Many health officials have cited Uganda as an example of a success story in the battle against the pandemic. Uganda uses the ABC approach: abstinence, be faithful, and condoms. The report comes at a time when the Bush administration and others are stressing abstinence and faithfulness.

The findings, not yet published, were announced Wednesday at the 12th Conference on Retroviruses in Boston, Massachusetts. The study was done over a 10-year period in Uganda’s Rakai District.

However, the study already has its critics. Dr. Alex Coutinho is executive director of TASO, a well-known AIDS organization in Uganda. From Gulu in northern Uganda, Dr. Coutinho gave his reaction to the report to VOA English to Africa reporter Joe De Capua.

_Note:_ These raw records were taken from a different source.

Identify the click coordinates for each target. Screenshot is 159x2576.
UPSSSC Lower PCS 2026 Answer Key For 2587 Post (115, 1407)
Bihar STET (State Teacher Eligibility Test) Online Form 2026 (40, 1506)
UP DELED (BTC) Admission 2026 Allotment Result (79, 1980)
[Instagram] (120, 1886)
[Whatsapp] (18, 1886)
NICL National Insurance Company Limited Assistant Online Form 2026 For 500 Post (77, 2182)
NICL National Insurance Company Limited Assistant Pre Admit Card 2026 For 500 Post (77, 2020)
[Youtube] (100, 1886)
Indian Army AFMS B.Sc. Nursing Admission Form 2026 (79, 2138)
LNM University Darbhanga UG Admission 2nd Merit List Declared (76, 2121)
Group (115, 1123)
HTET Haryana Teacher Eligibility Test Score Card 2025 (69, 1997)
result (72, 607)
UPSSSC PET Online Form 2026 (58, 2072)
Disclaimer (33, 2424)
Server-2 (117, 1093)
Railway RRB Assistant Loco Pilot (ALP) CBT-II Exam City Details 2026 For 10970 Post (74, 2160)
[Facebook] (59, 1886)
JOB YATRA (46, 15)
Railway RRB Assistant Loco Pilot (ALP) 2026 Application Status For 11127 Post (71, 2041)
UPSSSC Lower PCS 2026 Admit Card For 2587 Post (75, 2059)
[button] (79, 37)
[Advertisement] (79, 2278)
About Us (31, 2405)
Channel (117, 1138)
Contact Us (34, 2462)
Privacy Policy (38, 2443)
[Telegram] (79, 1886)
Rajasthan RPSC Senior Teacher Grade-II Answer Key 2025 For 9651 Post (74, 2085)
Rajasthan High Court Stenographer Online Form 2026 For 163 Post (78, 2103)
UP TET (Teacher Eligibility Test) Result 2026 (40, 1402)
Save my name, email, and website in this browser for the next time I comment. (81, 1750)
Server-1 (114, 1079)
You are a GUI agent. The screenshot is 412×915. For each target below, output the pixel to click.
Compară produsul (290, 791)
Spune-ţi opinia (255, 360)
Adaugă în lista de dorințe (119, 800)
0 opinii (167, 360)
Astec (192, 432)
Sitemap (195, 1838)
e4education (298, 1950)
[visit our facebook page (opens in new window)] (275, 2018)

“First, I don’t believe the report,” he says, I don’t believe anybody can desegregate between the ABC or even the D all the way to Z.” He says, “It’s even more complicated than the A, B or C.” He says all the components are important for fighting AIDS, including what he calls D for determine and disclose a person’s AIDS status.

Dr. Coutinho says teaching teenagers about abstinence is useful, but such an approach probably would not work on young unmarried men in the armed forces or police. Condom use is important for them. He says Uganda uses a comprehensive approach to fit particular demographic groups.

But he says one element of the prevention effort should not be stressed over another, despite the effort in some quarters to promote abstinence. He says, “You must take a comprehensive approach.”